··· Provided material
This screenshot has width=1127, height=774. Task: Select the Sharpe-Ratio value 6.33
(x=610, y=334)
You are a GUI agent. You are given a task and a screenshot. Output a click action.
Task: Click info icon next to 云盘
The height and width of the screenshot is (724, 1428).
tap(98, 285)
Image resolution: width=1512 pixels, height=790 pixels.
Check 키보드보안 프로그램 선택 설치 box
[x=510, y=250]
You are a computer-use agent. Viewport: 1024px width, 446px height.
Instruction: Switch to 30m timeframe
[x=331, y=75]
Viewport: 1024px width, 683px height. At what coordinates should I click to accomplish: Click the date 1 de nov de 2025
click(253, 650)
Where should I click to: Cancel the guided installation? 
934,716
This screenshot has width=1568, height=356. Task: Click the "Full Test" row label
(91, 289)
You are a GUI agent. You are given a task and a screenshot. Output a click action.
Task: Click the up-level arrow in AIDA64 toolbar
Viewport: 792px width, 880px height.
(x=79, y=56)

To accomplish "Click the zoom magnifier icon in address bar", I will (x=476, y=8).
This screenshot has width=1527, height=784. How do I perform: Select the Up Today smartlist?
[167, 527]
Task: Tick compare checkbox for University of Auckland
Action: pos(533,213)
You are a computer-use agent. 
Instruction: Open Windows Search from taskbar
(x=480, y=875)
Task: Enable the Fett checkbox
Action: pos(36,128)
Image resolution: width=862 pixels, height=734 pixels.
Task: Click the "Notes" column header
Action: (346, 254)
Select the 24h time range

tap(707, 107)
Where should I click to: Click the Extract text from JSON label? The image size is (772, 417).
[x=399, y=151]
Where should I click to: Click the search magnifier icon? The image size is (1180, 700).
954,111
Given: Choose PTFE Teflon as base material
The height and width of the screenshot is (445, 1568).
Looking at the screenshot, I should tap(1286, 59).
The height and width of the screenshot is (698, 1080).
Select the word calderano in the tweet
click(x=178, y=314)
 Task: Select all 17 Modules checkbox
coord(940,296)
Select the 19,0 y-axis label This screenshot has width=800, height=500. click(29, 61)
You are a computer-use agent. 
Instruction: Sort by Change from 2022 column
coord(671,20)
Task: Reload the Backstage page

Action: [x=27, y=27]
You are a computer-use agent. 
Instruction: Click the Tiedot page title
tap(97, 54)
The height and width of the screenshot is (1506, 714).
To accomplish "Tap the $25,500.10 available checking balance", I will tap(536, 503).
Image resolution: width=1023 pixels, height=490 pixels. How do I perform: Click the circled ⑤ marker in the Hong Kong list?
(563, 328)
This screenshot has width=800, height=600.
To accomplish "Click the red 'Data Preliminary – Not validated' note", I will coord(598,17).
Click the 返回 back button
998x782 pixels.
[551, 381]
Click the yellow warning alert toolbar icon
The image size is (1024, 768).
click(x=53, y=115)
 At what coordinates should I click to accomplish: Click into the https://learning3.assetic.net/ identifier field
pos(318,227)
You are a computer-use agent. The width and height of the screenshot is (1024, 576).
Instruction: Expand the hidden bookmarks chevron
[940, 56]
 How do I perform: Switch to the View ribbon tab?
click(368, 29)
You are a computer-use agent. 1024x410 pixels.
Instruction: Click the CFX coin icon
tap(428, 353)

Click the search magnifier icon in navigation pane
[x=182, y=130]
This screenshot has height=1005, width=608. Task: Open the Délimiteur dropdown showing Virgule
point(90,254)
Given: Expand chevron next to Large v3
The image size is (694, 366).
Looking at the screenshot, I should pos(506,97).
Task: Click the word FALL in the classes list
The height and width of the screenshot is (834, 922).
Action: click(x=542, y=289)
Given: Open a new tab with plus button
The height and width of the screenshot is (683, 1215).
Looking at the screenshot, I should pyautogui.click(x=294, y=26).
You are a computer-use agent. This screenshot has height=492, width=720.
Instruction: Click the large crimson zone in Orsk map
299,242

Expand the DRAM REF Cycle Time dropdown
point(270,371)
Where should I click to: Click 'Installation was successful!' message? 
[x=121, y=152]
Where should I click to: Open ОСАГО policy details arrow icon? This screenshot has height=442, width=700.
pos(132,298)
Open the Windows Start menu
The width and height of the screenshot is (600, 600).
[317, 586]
······
[Work instructions] Write out each record again, keeping every word as it is.

[Written response]
This screenshot has width=1127, height=774. Task: Select the Sharpe-Ratio value 6.33
(x=610, y=334)
You are a GUI agent. You are given a task and a screenshot. Output a click action.
Task: Click info icon next to 云盘
The height and width of the screenshot is (724, 1428).
tap(98, 285)
Image resolution: width=1512 pixels, height=790 pixels.
Check 키보드보안 프로그램 선택 설치 box
[x=510, y=250]
You are a computer-use agent. Viewport: 1024px width, 446px height.
Instruction: Switch to 30m timeframe
[x=331, y=75]
Viewport: 1024px width, 683px height. At what coordinates should I click to accomplish: Click the date 1 de nov de 2025
click(253, 650)
Where should I click to: Cancel the guided installation? 
934,716
This screenshot has width=1568, height=356. Task: Click the "Full Test" row label
(91, 289)
You are a GUI agent. You are given a task and a screenshot. Output a click action.
Task: Click the up-level arrow in AIDA64 toolbar
Viewport: 792px width, 880px height.
(x=79, y=56)

To accomplish "Click the zoom magnifier icon in address bar", I will (x=476, y=8).
This screenshot has width=1527, height=784. How do I perform: Select the Up Today smartlist?
[167, 527]
Task: Tick compare checkbox for University of Auckland
Action: pos(533,213)
You are a computer-use agent. 
Instruction: Open Windows Search from taskbar
(x=480, y=875)
Task: Enable the Fett checkbox
Action: pos(36,128)
Image resolution: width=862 pixels, height=734 pixels.
Task: Click the "Notes" column header
Action: (346, 254)
Select the 24h time range

tap(707, 107)
Where should I click to: Click the Extract text from JSON label? The image size is (772, 417).
[x=399, y=151]
Where should I click to: Click the search magnifier icon? The image size is (1180, 700).
954,111
Given: Choose PTFE Teflon as base material
The height and width of the screenshot is (445, 1568).
Looking at the screenshot, I should tap(1286, 59).
The height and width of the screenshot is (698, 1080).
Select the word calderano in the tweet
click(x=178, y=314)
 Task: Select all 17 Modules checkbox
coord(940,296)
Select the 19,0 y-axis label This screenshot has width=800, height=500. click(29, 61)
You are a computer-use agent. 
Instruction: Sort by Change from 2022 column
coord(671,20)
Task: Reload the Backstage page

Action: [x=27, y=27]
You are a computer-use agent. 
Instruction: Click the Tiedot page title
tap(97, 54)
The height and width of the screenshot is (1506, 714).
To accomplish "Tap the $25,500.10 available checking balance", I will tap(536, 503).
Image resolution: width=1023 pixels, height=490 pixels. How do I perform: Click the circled ⑤ marker in the Hong Kong list?
(563, 328)
This screenshot has width=800, height=600.
To accomplish "Click the red 'Data Preliminary – Not validated' note", I will coord(598,17).
Click the 返回 back button
998x782 pixels.
[551, 381]
Click the yellow warning alert toolbar icon
The image size is (1024, 768).
click(x=53, y=115)
 At what coordinates should I click to accomplish: Click into the https://learning3.assetic.net/ identifier field
pos(318,227)
You are a computer-use agent. The width and height of the screenshot is (1024, 576).
Instruction: Expand the hidden bookmarks chevron
[940, 56]
 How do I perform: Switch to the View ribbon tab?
click(368, 29)
You are a computer-use agent. 1024x410 pixels.
Instruction: Click the CFX coin icon
tap(428, 353)

Click the search magnifier icon in navigation pane
[x=182, y=130]
This screenshot has height=1005, width=608. Task: Open the Délimiteur dropdown showing Virgule
point(90,254)
Given: Expand chevron next to Large v3
The image size is (694, 366).
Looking at the screenshot, I should pos(506,97).
Task: Click the word FALL in the classes list
The height and width of the screenshot is (834, 922).
Action: click(x=542, y=289)
Given: Open a new tab with plus button
The height and width of the screenshot is (683, 1215).
Looking at the screenshot, I should pyautogui.click(x=294, y=26).
You are a computer-use agent. This screenshot has height=492, width=720.
Instruction: Click the large crimson zone in Orsk map
299,242

Expand the DRAM REF Cycle Time dropdown
point(270,371)
Where should I click to: Click 'Installation was successful!' message? 
[x=121, y=152]
Where should I click to: Open ОСАГО policy details arrow icon? This screenshot has height=442, width=700.
pos(132,298)
Open the Windows Start menu
The width and height of the screenshot is (600, 600).
[317, 586]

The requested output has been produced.